QuickStart Guide to Bugaboo

About this QuickStart Guide

This QuickStart guide gives a brief overview of the WestGrid Bugaboo facility, highlighting some of the features that distinguish it from other WestGrid resources. It is intended to be read by new WestGrid account holders and by current users considering whether to move to the Bugaboo system. For more detailed information about the Bugaboo hardware and performance characteristics, available software, usage policies and how to log in and run jobs, follow the links given below.

Introduction

Bugaboo is a Dell blade cluster with 4584 cores connected with Infiniband, running the Scientific Linux operating system. It is intended for jobs that require access to large storage systems (terabytes of data, for example).

Hardware

Processors

The Bugaboo cluster is comprised of 28 chassis. Ten of these contain 16 8-core blades each, for a total of 1280 cores. Each of these blades (compute node) contains two sockets, with each socket containing an Intel Xeon E5430 quad-core processor, running at 2.66 GHz.  Each blade has 16 GB of memory that can be shared among the 8 cores on that node.

Another 16 chassis contain a total of 254 12-core blades, for a total of 3048 cores. Each of these blades contains two sockets, with each socket containing an Intel Xeon X5650 6-core processor, running at 2.66 GHz.  Each blade has 24 GB of memory that can be shared among the 12 cores on that node.

The remaining two chassis contain 16 8-core blades each, for a total of 256 cores. Each of these compute nodes contains two sockets, with each socket containing an Intel Xeon X5355 quad-core processor, running at 2.66 GHz.  Each blade has 16 GB of memory that can be shared among the 8 cores on that node. These two chassis only have Gigabit ethernet interconnect and are used for serial jobs only.

In summary, there are a total of 4584 cores in the cluster with 2GB of memory per core.

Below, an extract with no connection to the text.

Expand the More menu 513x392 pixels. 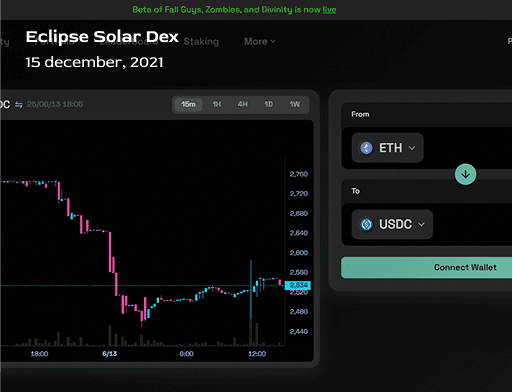pos(260,41)
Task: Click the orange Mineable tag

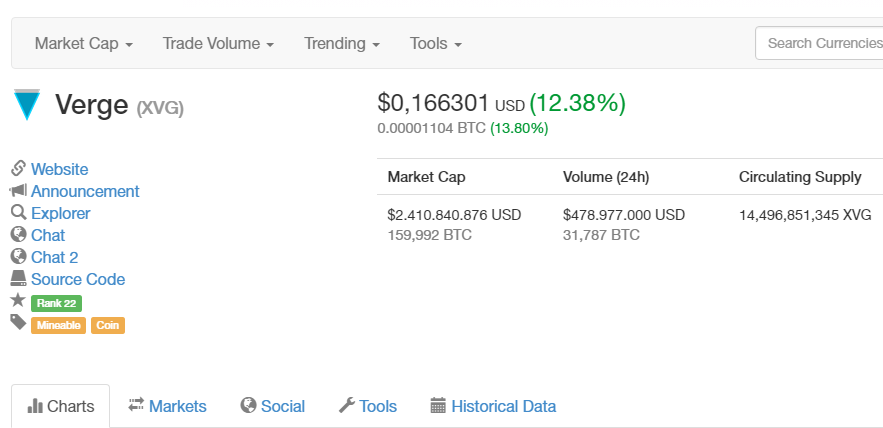Action: click(x=58, y=325)
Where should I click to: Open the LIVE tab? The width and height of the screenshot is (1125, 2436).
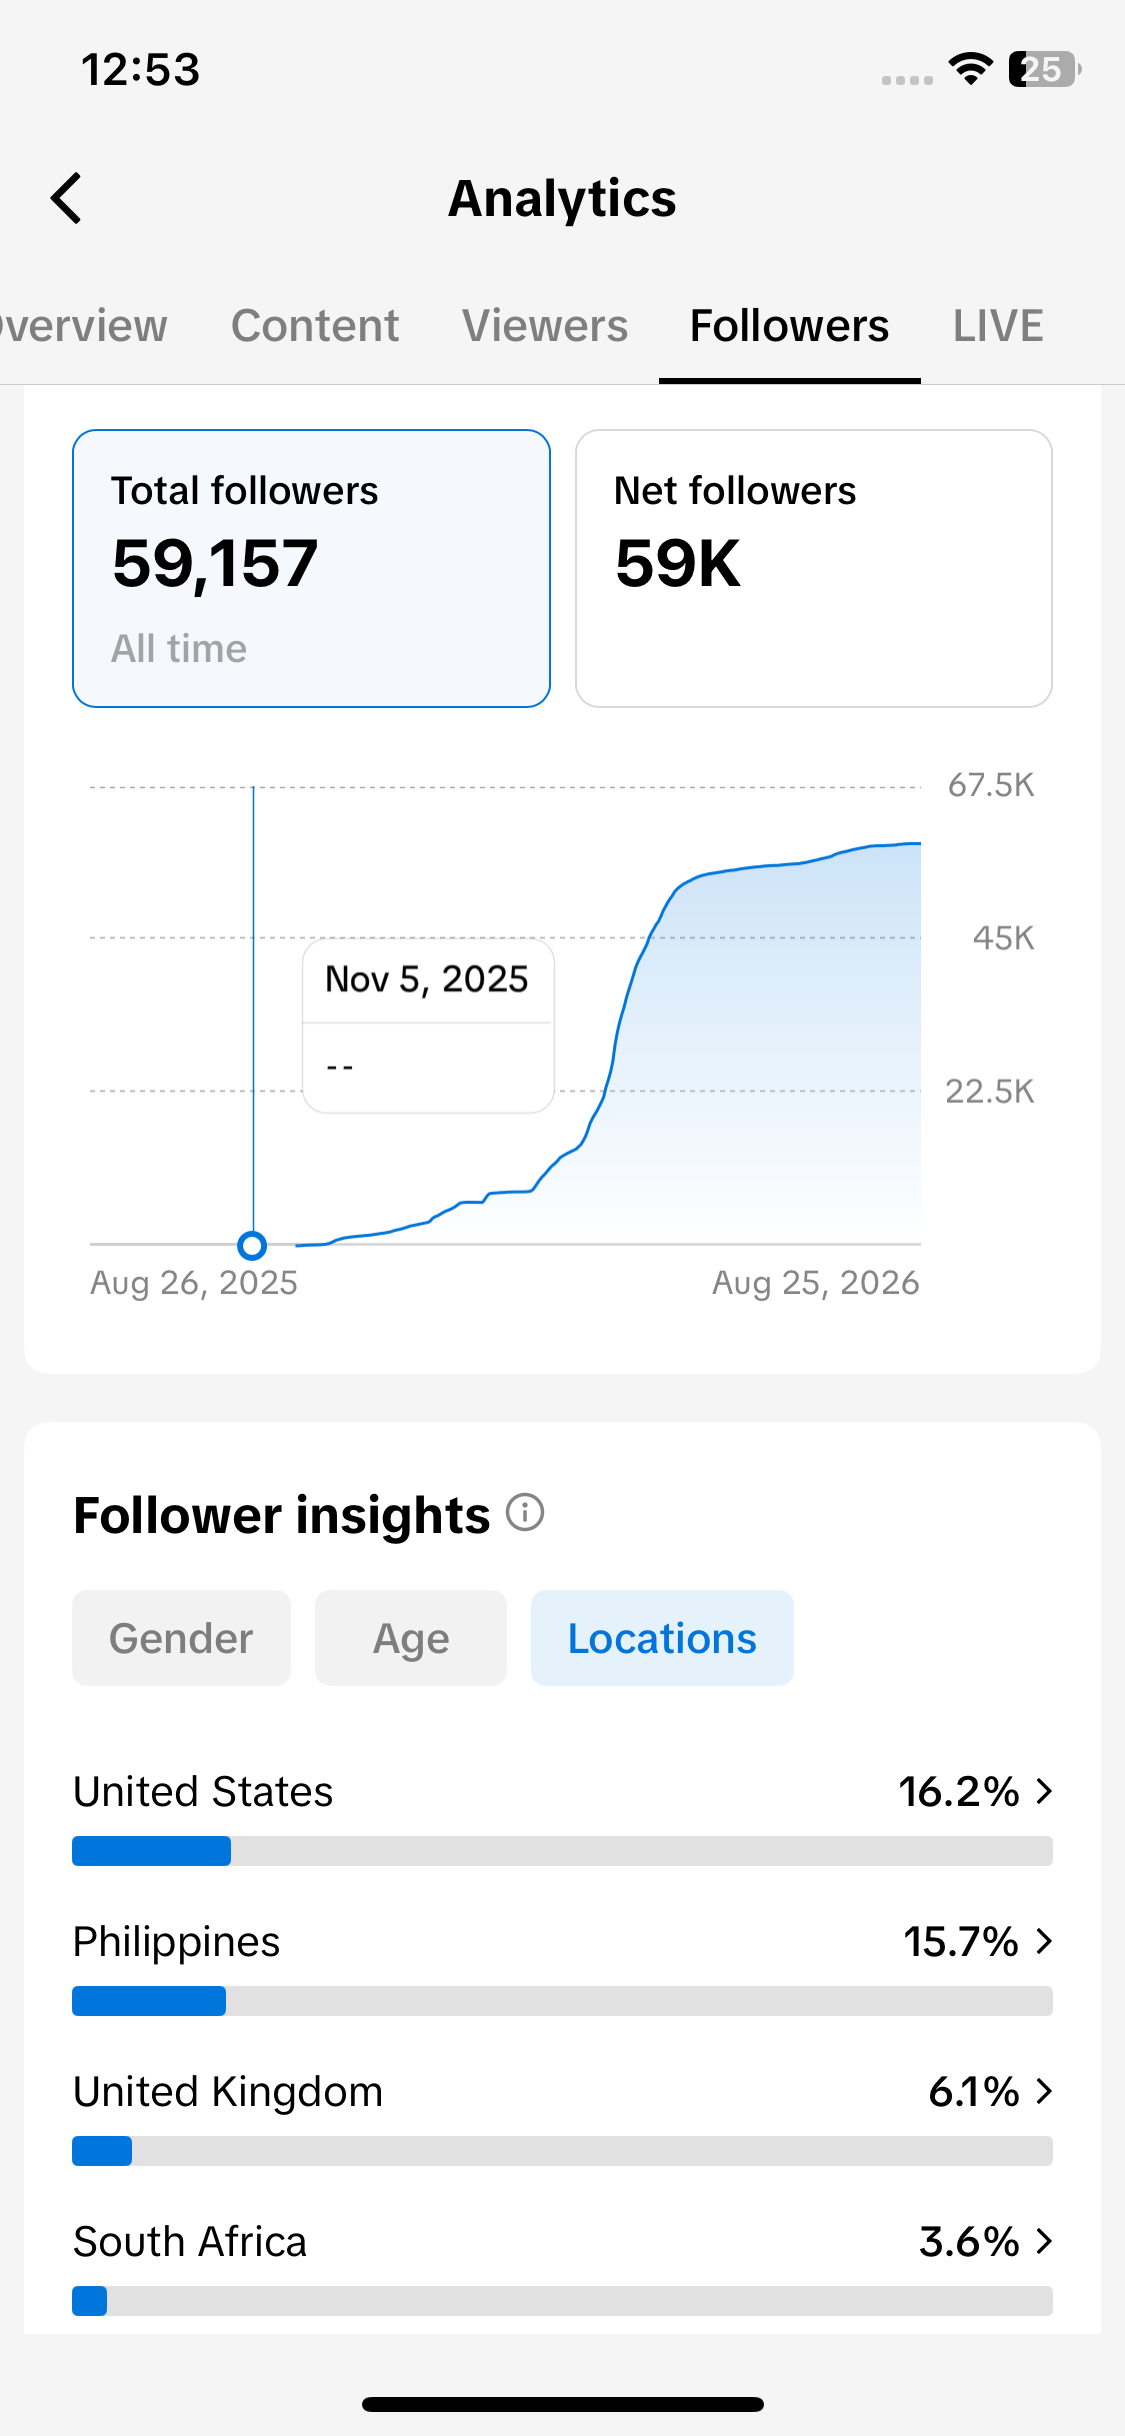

The scheduler is configured such that it will never assign nodes with different processors to a single job. Thus, from a job perspective the cluster will always appear homogeneous, i.e., all processes run on the same type of processor.

Interconnect

The compute nodes are connected with Infiniband using a 288-port QLogic switch.  The connection between nodes within a chassis is non-blocking, but, there is "2 to 1" blocking for connections that span chassis.  That means that the maximum bandwidth for communications between nodes in different chassis is only half that for nodes within the same chassis. The exception are the blades with X5355 processors (see above) that are connected via Gigabit ethernet only and are used for serial programs only.

Storage

Bugaboo uses Lustre, a high performance cluster file system to provide storage for /home (containing users' home directories) and /global/scratch (space for temporary storage, typically associated with running jobs).  Size, quotas and backup policy for these file systems are as shown in this table:

 

File system
 Size

Quota
(per user)

 Backup policy
 /home  115 TB
 300 GB
Daily backup
 /global/scratch  455 TB
1 TB
No backup

 

To check your usage and how it relates to your quota for /home or /global/scratch, you can use commands of the form:

lfs quota -u your_username /home

lfs quota -u your_username /global/scratch

There is additional currently unallocated space available (to a toal of 2.4 PB) that can be assigned to either /home or /global/scratch, depending on future usage requirements.

On the 8-core nodes (E5430 processors) there are also two 146GB SATA 10000 RPM drives per node for local storage.  These are in a RAID 0 (striped) configuration for extra performance. About 248 GB is available to users as /scratch on each compute node. The 12-core nodes (X5650 processors) have two 300GB drives instead with about 450GB of disk space available to users in /scratch.

Software

A list of the installed software on Bugaboo is available on the WestGrid software web page. The usual numerical libraries (e.g., BLAS, LAPACK, SCALAPACK, GSL, FFTW) are available along with several simulation packages like the GROMACS, NAMD, LAMMPS molecular dynamics packages and SIESTA, ABINIT, DIRAC for electronic structure calculations.  GCC, Intel and Open64 compilers are available.

There are other software packages installed on Bugaboo that are not listed on the WestGrid software web page, e.g., PETSC, SLATEC, ARPACK, PARPACK, etc. Please write to support@westgrid.ca if there is software that you would like to have installed.

Using Bugaboo

Logging in and using the login server

To login to Bugaboo connect to the head node (login server) bugaboo.westgrid.ca, using an ssh (secure shell) client. For more information about connecting and setting up your environment, see the QuickStart Guide for New Users.  The login server is used for such tasks as editing and compiling source code, performing short and small test runs for debugging purposes and submitting batch jobs.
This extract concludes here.